- [Instructions to follow]:
Each of the records below must be reproduced verbatim.
BEGIN Data shown
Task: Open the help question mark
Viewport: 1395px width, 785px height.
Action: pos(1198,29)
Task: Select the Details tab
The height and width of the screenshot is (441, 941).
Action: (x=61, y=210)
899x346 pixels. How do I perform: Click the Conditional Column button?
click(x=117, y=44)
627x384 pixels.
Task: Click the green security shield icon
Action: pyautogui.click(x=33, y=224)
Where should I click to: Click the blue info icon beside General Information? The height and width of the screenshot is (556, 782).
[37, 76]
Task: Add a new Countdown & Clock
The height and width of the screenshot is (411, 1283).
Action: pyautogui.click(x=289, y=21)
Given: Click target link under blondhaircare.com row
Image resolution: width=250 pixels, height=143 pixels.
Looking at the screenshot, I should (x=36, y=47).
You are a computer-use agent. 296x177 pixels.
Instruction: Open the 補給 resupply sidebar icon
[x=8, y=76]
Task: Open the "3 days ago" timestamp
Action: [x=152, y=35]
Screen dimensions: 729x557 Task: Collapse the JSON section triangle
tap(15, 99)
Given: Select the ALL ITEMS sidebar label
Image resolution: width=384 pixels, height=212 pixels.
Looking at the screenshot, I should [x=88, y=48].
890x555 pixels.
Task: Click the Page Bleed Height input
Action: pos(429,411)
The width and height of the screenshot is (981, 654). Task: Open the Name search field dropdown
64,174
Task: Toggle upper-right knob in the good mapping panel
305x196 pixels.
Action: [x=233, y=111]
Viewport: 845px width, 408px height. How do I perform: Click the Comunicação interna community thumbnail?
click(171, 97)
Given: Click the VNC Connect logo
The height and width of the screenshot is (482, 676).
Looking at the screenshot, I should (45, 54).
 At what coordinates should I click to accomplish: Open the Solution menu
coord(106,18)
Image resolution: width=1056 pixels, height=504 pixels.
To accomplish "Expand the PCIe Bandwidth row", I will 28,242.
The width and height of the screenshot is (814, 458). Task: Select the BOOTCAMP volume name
END Data shown
- [Result of the exercise]:
Task: Open the help question mark
Viewport: 1395px width, 785px height.
Action: pos(1198,29)
Task: Select the Details tab
The height and width of the screenshot is (441, 941).
Action: (x=61, y=210)
899x346 pixels. How do I perform: Click the Conditional Column button?
click(x=117, y=44)
627x384 pixels.
Task: Click the green security shield icon
Action: pyautogui.click(x=33, y=224)
Where should I click to: Click the blue info icon beside General Information? The height and width of the screenshot is (556, 782).
[37, 76]
Task: Add a new Countdown & Clock
The height and width of the screenshot is (411, 1283).
Action: pyautogui.click(x=289, y=21)
Given: Click target link under blondhaircare.com row
Image resolution: width=250 pixels, height=143 pixels.
Looking at the screenshot, I should (x=36, y=47).
You are a computer-use agent. 296x177 pixels.
Instruction: Open the 補給 resupply sidebar icon
[x=8, y=76]
Task: Open the "3 days ago" timestamp
Action: [x=152, y=35]
Screen dimensions: 729x557 Task: Collapse the JSON section triangle
tap(15, 99)
Given: Select the ALL ITEMS sidebar label
Image resolution: width=384 pixels, height=212 pixels.
Looking at the screenshot, I should [x=88, y=48].
890x555 pixels.
Task: Click the Page Bleed Height input
Action: pos(429,411)
The width and height of the screenshot is (981, 654). Task: Open the Name search field dropdown
64,174
Task: Toggle upper-right knob in the good mapping panel
305x196 pixels.
Action: [x=233, y=111]
Viewport: 845px width, 408px height. How do I perform: Click the Comunicação interna community thumbnail?
click(171, 97)
Given: Click the VNC Connect logo
The height and width of the screenshot is (482, 676).
Looking at the screenshot, I should (45, 54).
 At what coordinates should I click to accomplish: Open the Solution menu
coord(106,18)
Image resolution: width=1056 pixels, height=504 pixels.
To accomplish "Expand the PCIe Bandwidth row", I will 28,242.
The width and height of the screenshot is (814, 458). Task: Select the BOOTCAMP volume name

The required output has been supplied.